Richards’ Hokies are in the same pool as N.C. State, and they’ll need the senior leadership of Andrew Seufert and Matt Heitzer if they’re going to come out of day one in good shape.
“They’ve worked really, really hard. I can’t ask anything more from them,” said Richards of his seniors. “I’ve had them out on the track and been running them ragged fitness wise.”
Tech played a pair of tournaments over the summer, and though the results were nothing to write home about, Richards said valuable experience was gained. Another thing Tech has accrued? A quality 7s coach. Johnny Smith, a former professional 7s player from England, will spend the next three months in Blacksburg helping the Hokies before he takes a full-time coaching position at Blackheath back home.
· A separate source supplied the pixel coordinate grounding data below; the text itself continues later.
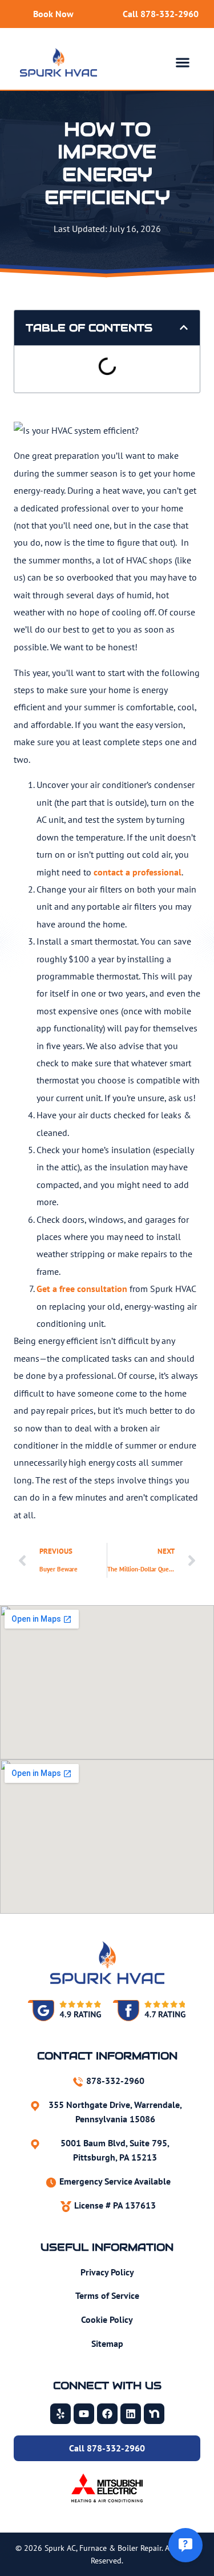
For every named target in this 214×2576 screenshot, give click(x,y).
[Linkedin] (130, 2413)
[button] (183, 62)
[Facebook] (107, 2413)
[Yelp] (60, 2413)
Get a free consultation (82, 1288)
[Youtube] (84, 2413)
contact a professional (137, 872)
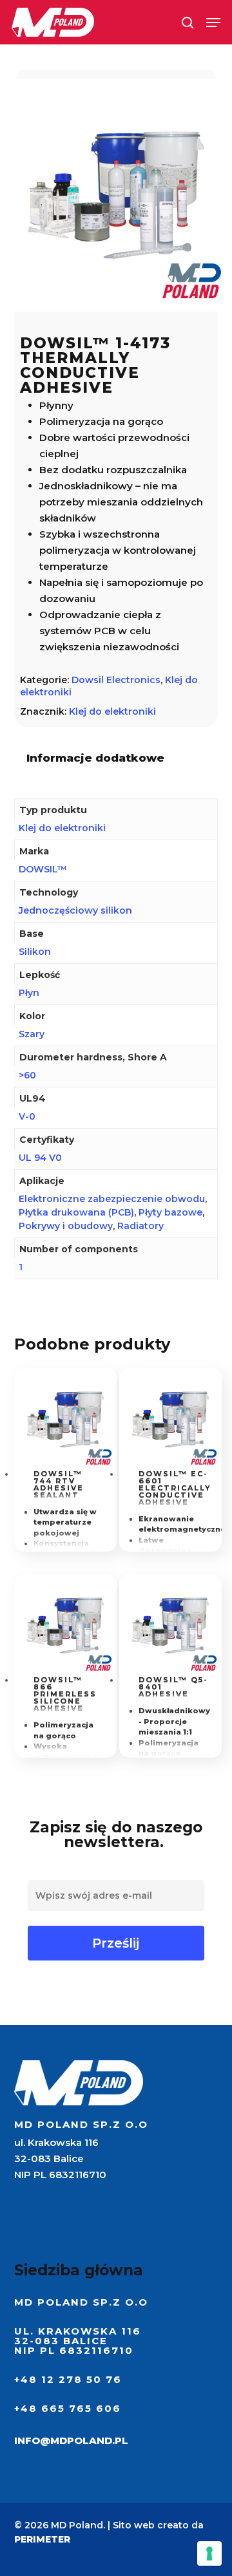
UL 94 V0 (40, 1157)
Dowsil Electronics (116, 680)
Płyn (29, 993)
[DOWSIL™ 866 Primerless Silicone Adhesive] (65, 1625)
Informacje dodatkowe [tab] (95, 757)
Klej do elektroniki (112, 711)
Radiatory (140, 1226)
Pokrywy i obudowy (66, 1226)
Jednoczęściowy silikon (75, 910)
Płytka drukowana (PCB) (76, 1212)
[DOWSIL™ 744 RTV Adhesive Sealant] (65, 1419)
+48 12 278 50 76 (68, 2379)
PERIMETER (42, 2539)
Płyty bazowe (170, 1212)
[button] (213, 22)
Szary (31, 1034)
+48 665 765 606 (67, 2408)
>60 (27, 1075)
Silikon (35, 951)
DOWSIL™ (43, 869)
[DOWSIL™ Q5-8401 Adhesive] (170, 1625)
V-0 (27, 1116)
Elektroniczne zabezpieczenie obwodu (112, 1199)
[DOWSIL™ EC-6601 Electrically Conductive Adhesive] (170, 1419)
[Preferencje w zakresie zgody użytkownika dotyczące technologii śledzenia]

Florida State is another team looking to make a breakthrough this year. Gone is flyhalf and top play maker Dylan Hamilton, but taking the reins as head coach is Kirk Swanner, who’d been the 7s guru in Tallahassee.
FSU is in a unique position, as they’re hosting the Independence Conference 7s tournament, another qualifier for nationals, a week from Saturday. Prior to playing this weekend, the Seminoles have to declare which tournament they’re choosing as a qualifier. If they choose the ACI, but don’t win and then win the Independence, they don’t automatically qualify.
Last time RUGBYMag spoke with Swanner, he was undecided which tournament the ’Noles would use as their qualification vehicle. Odds are, though, with Life and Arkansas State in the Independence, they’ll pick the ACI.
If they’re going to qualify this weekend, Steve Wartepne will have to fill some of the scoring void left by Hamilton.
“Him and Dylan were competing for the leading try scorer. They went head to head all year. We’ve got this new wave of players coming through this year. Steve’s one of the guys that should be leading that fresh new wave of guys coming through,” said Swanner.
“I think he’s been an automatic selection at fullback now since the spring semester his freshman year. We’re looking for him to score some points out wide.”
The team everyone is keeping an eye on this weekend? Maryland. They won the inaugural Atlantic Coast Rugby League (15s) title last season, and they did so with a large contingent of young playmakers. The most notable of them is Matias Cima, the freshman flyhalf phenom from Gonzaga. He’s now a sophomore, and he may well be transferring to Penn State in the spring, so 7s could be his last chance to win a title for the Terps.
Another person that applies to is Richard Hwang. The senior No. 8 runs out of eligibility at the end of the fall semester, so his sole focus is now on 7s. He has a high work rate and will provide heaps of leadership and experience.